Stored data:
BEGIN
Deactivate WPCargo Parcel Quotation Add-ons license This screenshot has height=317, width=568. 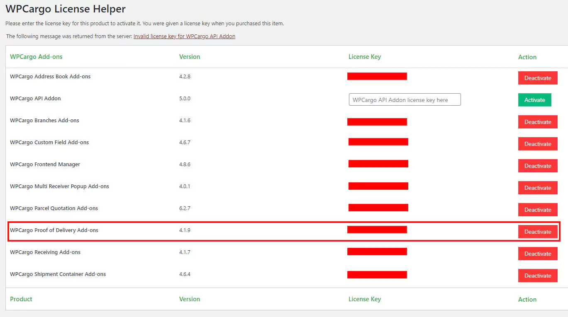click(x=537, y=210)
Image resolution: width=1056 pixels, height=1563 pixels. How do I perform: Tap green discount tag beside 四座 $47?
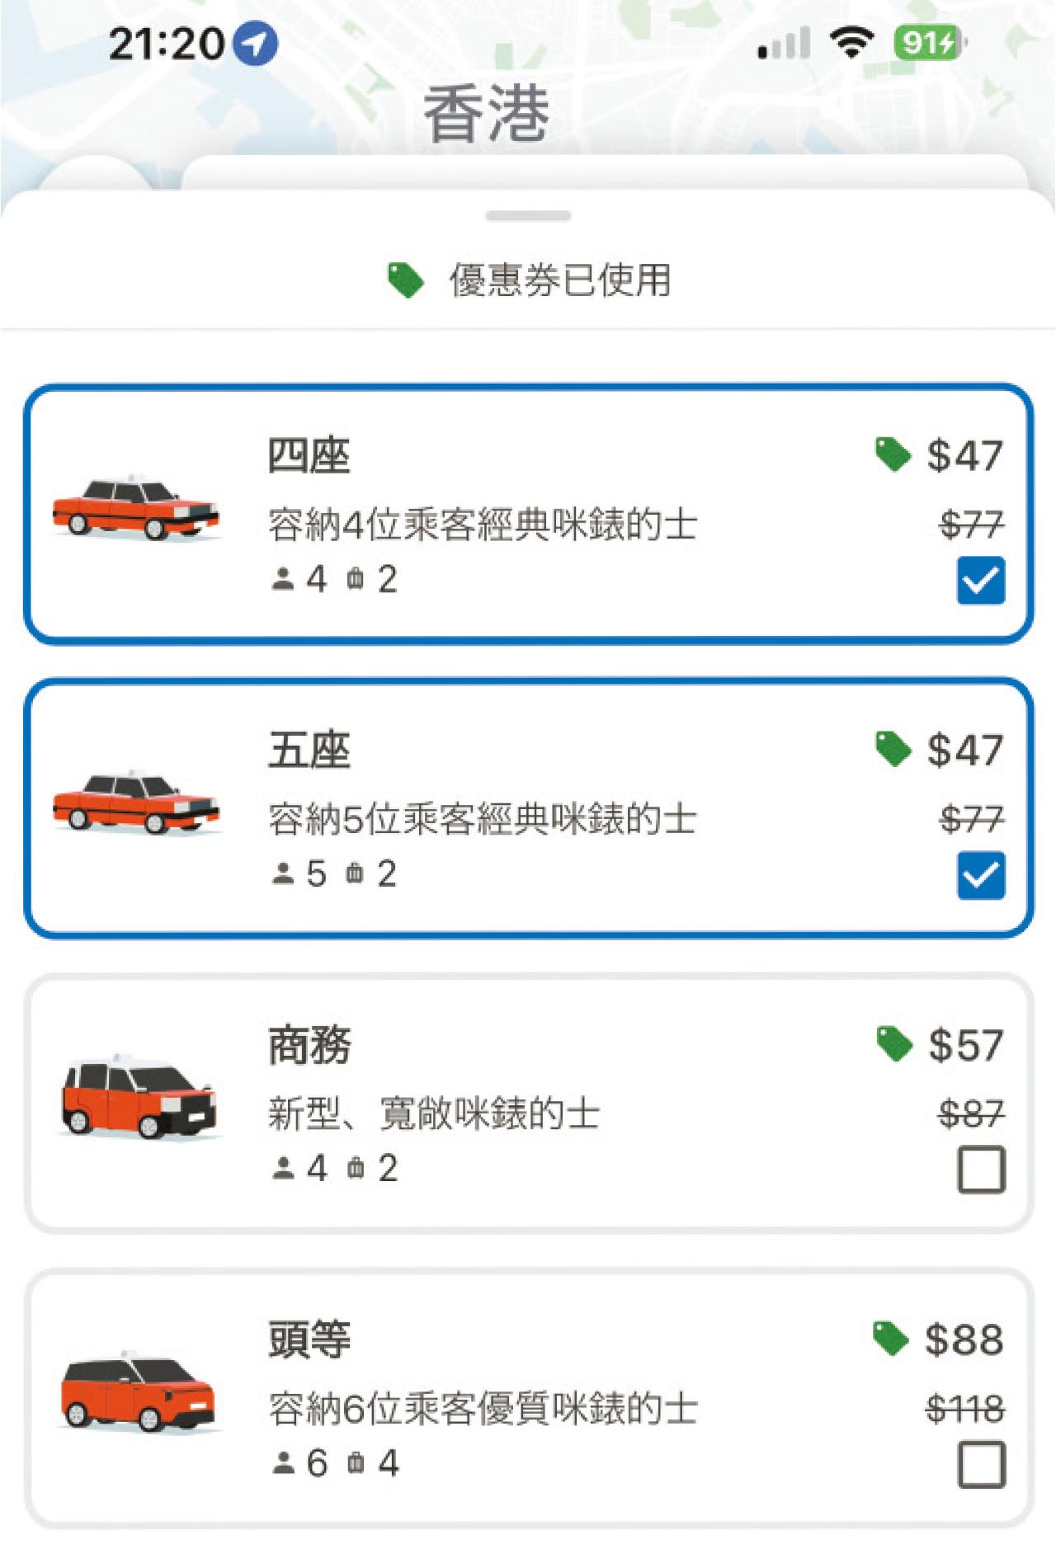tap(893, 454)
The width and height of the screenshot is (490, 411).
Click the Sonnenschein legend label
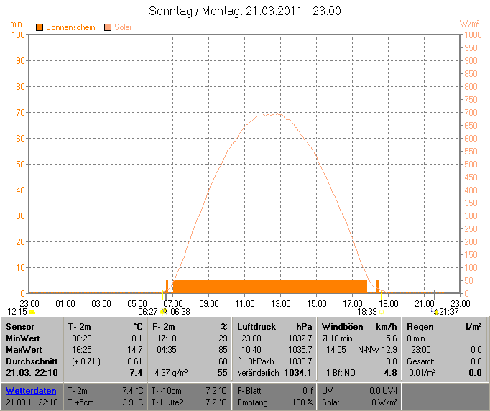click(70, 27)
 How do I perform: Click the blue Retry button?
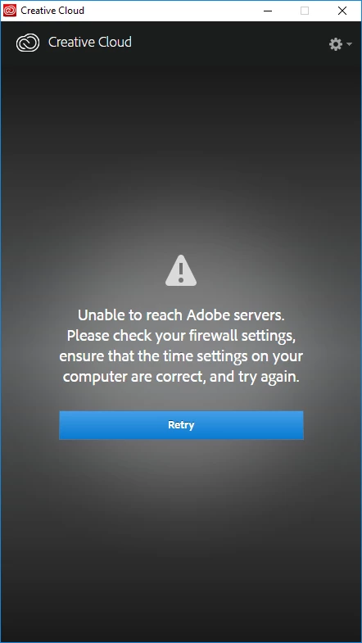pyautogui.click(x=181, y=425)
END
Task instructions: Only the lines from the one with "Click the Sonnenschein legend label" through the last line above belong in the answer. Reproduce them exactly, without the pictures.

Solution to this problem:
Click the Sonnenschein legend label
click(70, 27)
 How do I perform: Click the blue Retry button?
pyautogui.click(x=181, y=425)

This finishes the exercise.